ASSIGNMENT: Take from the data every line in which the word "label" is found.

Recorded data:
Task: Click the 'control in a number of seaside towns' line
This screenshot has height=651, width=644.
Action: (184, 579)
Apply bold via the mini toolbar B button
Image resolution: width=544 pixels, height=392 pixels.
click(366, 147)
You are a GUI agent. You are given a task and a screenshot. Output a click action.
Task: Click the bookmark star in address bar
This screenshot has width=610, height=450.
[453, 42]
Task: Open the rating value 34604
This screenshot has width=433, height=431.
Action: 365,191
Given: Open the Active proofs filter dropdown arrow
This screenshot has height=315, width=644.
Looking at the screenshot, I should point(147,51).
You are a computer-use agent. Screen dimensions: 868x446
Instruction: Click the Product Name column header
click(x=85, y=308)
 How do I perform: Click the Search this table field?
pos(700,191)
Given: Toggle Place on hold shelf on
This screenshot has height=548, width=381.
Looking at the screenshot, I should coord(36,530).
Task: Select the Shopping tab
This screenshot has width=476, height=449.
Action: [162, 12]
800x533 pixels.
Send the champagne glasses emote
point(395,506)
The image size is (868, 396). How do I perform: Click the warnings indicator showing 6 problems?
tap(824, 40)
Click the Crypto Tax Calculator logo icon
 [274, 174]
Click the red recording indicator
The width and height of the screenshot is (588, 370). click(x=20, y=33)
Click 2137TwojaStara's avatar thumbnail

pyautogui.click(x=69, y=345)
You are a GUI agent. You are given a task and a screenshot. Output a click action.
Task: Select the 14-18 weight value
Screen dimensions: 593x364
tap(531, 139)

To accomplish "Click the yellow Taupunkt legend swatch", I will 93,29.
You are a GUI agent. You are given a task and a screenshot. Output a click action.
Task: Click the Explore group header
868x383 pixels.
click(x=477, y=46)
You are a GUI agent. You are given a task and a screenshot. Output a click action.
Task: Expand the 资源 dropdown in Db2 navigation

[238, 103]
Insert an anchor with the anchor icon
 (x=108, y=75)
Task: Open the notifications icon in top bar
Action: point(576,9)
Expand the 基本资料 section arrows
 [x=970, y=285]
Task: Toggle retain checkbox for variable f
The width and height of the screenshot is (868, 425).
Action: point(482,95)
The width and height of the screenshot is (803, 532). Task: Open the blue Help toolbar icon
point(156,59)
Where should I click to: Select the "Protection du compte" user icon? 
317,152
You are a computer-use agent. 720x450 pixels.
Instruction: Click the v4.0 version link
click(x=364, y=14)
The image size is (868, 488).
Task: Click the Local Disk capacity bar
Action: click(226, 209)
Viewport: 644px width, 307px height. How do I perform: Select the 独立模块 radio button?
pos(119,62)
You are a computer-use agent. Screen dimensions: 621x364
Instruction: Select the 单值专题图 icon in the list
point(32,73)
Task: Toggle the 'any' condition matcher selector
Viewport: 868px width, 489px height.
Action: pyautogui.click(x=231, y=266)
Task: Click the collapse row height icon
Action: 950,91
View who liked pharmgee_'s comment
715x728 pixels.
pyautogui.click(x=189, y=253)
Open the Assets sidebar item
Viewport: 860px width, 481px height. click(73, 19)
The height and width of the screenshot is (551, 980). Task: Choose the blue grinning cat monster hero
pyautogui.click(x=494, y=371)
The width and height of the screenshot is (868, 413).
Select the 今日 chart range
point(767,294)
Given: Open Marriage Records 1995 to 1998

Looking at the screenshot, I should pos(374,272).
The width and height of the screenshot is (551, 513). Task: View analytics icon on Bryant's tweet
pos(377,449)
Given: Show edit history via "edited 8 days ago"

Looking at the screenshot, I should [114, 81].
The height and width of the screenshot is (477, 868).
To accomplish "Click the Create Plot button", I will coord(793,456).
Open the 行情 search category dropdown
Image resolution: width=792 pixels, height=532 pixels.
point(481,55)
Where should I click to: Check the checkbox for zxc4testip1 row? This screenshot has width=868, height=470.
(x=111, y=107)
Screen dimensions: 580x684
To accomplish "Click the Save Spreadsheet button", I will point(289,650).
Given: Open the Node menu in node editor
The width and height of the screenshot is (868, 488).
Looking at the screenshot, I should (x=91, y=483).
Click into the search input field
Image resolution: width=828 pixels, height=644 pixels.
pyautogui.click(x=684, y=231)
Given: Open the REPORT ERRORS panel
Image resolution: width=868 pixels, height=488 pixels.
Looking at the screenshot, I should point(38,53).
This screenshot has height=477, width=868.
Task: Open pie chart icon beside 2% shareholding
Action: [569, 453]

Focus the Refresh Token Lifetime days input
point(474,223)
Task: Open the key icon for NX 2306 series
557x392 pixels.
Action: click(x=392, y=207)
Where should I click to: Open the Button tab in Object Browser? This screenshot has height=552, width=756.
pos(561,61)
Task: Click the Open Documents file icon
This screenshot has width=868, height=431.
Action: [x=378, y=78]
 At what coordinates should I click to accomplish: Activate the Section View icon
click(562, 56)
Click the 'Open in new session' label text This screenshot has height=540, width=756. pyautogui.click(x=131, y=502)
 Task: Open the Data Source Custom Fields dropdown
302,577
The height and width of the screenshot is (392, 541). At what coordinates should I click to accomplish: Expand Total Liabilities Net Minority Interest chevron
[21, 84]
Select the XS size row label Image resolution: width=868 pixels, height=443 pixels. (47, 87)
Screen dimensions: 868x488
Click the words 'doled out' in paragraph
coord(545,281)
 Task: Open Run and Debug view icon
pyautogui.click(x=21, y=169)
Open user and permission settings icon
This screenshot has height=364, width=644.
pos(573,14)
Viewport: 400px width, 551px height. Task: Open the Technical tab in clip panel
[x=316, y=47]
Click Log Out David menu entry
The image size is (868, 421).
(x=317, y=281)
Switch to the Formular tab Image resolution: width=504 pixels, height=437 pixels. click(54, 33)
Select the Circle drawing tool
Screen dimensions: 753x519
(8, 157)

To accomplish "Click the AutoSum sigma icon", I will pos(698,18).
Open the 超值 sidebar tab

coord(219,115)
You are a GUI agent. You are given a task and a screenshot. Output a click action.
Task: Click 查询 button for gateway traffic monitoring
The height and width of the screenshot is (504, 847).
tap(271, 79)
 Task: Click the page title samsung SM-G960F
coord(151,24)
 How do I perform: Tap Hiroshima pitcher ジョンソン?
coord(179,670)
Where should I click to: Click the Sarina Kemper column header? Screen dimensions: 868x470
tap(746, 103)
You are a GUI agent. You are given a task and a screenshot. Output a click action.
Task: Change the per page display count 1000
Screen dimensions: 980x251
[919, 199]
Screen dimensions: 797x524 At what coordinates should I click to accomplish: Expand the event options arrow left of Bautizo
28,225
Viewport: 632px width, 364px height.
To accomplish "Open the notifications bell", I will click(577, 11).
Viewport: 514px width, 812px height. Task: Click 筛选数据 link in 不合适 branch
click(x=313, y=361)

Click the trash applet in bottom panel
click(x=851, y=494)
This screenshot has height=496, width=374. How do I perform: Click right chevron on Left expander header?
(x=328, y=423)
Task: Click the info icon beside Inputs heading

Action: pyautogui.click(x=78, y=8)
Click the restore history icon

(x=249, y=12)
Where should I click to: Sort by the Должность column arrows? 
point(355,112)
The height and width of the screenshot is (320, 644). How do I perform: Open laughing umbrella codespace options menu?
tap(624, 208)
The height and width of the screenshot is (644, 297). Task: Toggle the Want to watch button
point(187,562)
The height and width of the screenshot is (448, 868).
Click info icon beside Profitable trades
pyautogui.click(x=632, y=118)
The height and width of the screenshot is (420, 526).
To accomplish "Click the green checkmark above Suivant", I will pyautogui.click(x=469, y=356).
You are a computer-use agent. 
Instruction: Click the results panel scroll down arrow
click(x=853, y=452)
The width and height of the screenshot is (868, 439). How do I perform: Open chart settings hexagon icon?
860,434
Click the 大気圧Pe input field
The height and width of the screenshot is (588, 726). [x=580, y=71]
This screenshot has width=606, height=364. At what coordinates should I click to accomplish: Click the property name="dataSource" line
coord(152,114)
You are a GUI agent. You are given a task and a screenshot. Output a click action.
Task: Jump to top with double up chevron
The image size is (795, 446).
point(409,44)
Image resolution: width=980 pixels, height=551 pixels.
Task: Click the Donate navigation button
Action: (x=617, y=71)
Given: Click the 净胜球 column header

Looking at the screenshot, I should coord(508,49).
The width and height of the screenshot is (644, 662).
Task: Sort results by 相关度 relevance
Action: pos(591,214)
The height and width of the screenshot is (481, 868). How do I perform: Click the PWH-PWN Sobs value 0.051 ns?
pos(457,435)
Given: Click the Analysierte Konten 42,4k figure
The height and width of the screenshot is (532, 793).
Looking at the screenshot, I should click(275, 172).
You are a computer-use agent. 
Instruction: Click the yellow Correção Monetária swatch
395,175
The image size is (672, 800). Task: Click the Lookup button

RESPONSE TO THIS TASK:
Click the 'Open in new session' label text This screenshot has height=540, width=756. pyautogui.click(x=131, y=502)
Select the XS size row label Image resolution: width=868 pixels, height=443 pixels. (47, 87)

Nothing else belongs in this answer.